Ian Hickson, Thu, 10 Dec 2009 19:23:06 +0000 (UTC):
> On Thu, 10 Dec 2009, Leif Halvard Silli wrote:

>> I don't bet that I am able to impact your conclusion.
> All you would have to do to impact my conclusion is back up your original 
> statement.

(More concretely) on Conway's law possible effects due to a split and 
on HTML 5/microdata itself:

 The  issue in the counter proposal is not microdata, but the 
gluing/communication between HTML and microdata. Conducting the design 
in two documents would supposedly cause the gluing to become: [1]  

 ]]more vulnerable to incompatible changes in the larger spec[[

The counter proposal thus seeks to not destroy our current, ideal (I 
presume) communication structure. However, even if we keep microdata 
inside the HTML 5 spec, still: [1] 

 ]]Reusing [microdata] in, for example, SVG would not be possible[[

I assume that by SVG, Tab also have in mind SVG and MathML sections in 
HTML 5 documents. So how can our communication structure be so ideal, 
when the a lack of glue between _HTML 5 documents_ and microdata has 
developed exactly because of the WHATwg's focus/emphasis on a native 
language only for HTML? 

This way - voila - much of the benefit from microdata's supposedly 
great integration with HTML is gone, as one would would need to use one 
meta data system for the foreign content sections, and another system 
for the HTML sections. 
This outcome is easy to link to our communication structure situation, 
as microdata is so strongly linked to things that went on outside the 
HTMLwg. I believe that a joint effort - a single channel discussion - 
of the entire working group would not have lead to this result. Though 
of course, who knows. It is just a theory about why microdata looks as 
it does. Just as Tab's hint is also just a theory. We are also not done 
yet - who knows what the result finally becomes.

According to Wikipedia [2], Conway's law says that "A" and "B"  will, 
in the end, not "interface correctly" unless they are designed within 
the same communication channels.

 Well, does this mean that you and Tab want us to see the HTML 5 draft 
itself - the specification text - as a communication channel?
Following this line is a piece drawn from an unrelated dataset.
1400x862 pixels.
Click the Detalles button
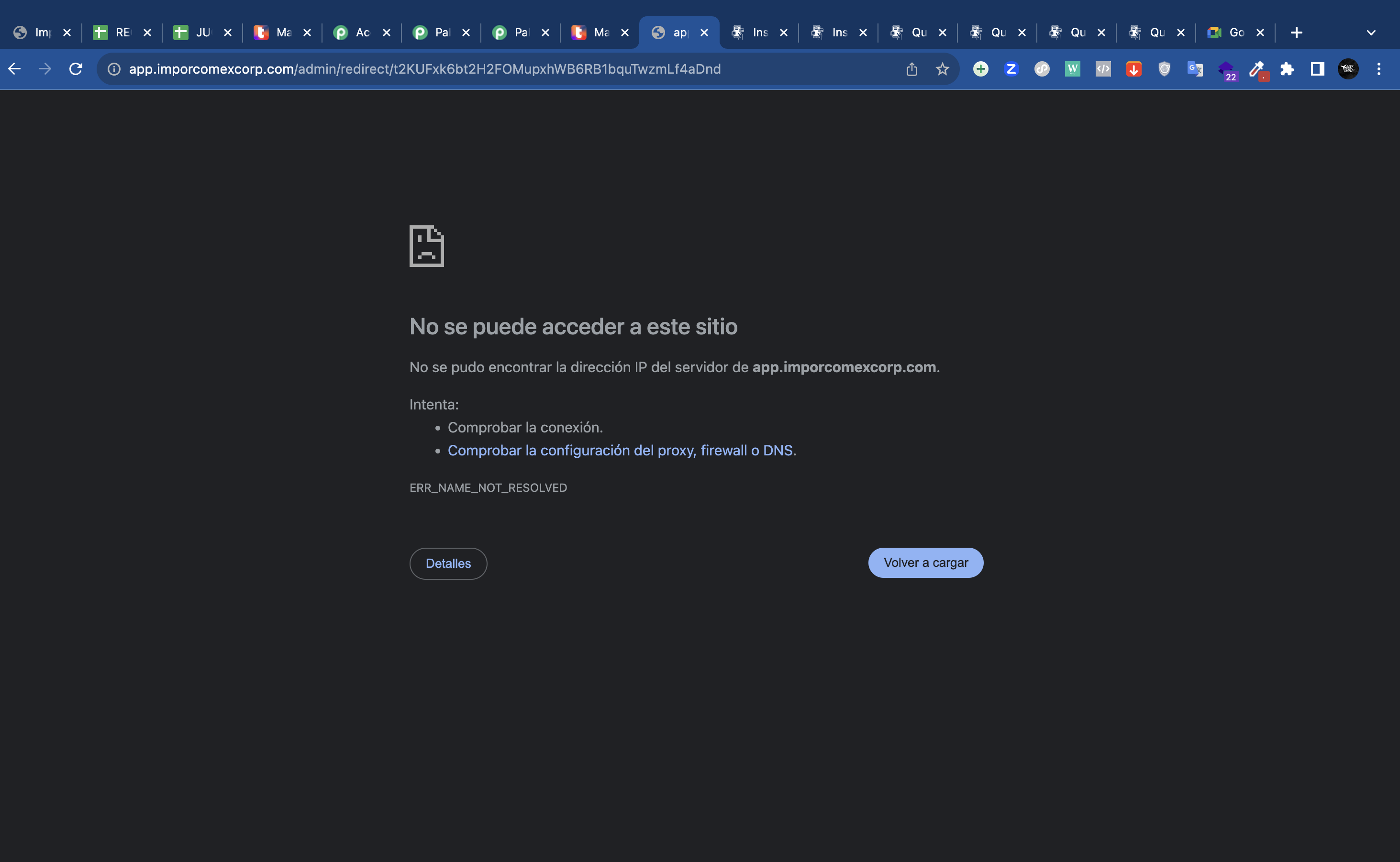click(448, 563)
If yes, 
then I am able to admit that, when looking at it from your side of the 
"keep microdata in the HTML 5 spec" scenario then there is, after all, 
an "A" (HTML) and a "B" (microdata) in it.  However, from where I 
stand, where the HTML 5 draft is not a communication structure, then I 
perceive Tab's counter proposal to say that merely _having_ a "B" is a 
risk. The same impression is created when you insist that microdata 
_is_ HTML and _must_ be part of HTML etc. Conway's law doesn't support 
this, however. The very existence of an "A" and a "B" is not in itself 
defined as a vulnerability by Conway's law, AFAIU. 
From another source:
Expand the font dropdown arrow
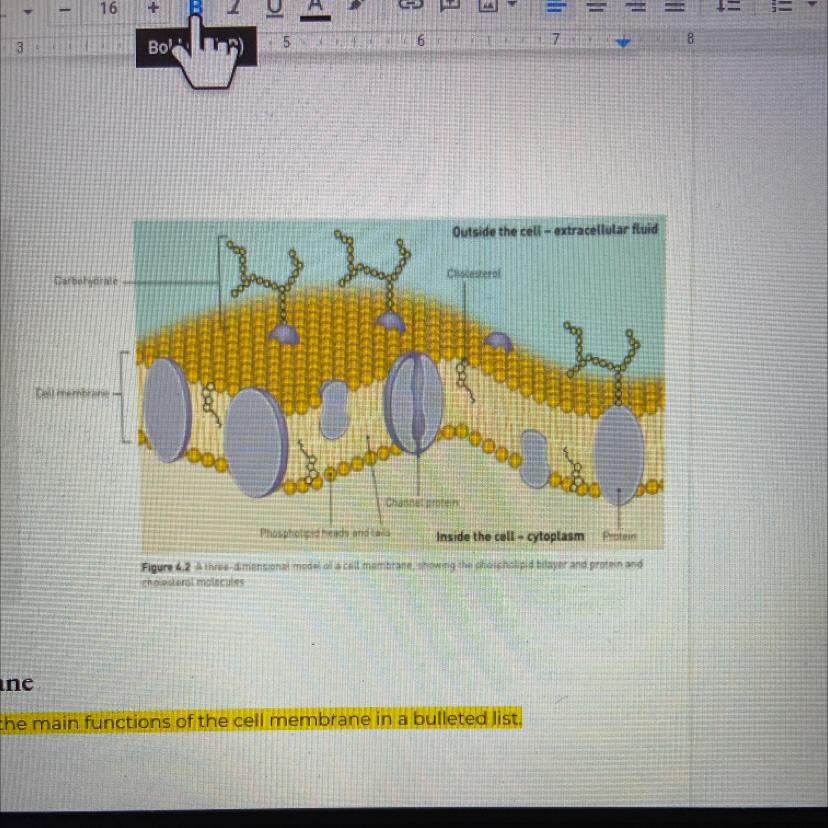 point(27,8)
But otherwise, if you insist that it isn't possible to see any negative 
interface design effects from our use of different communication 
channels, then I question why cutting out microdata and placing it in a 
separate draft - within the same split communication structure - should 
increase the risks in any serious way. I don't find such a claim to be 
very credible, as the communication channel divide caused by our two 
mailinglists etc, is much more serious than such a document split would 

[ snip ]
> At this point I'm seriously wondering if you in fact just made up your 
> original point with absolutely no basis in reality.  
[ snip ]

At least you did save on the ammunition. What I said was indeed based 
on an application of that "law" (which did not mention any exceptions 
when it does not apply) in combination with my knowledge about our 
communication structure situation, and not on a concrete fact. If the 
law applies, then it applies already. Positively or negatively. Btw, 
feel free to outline the concrete positive effects that have taken 
place due to our split communication structure.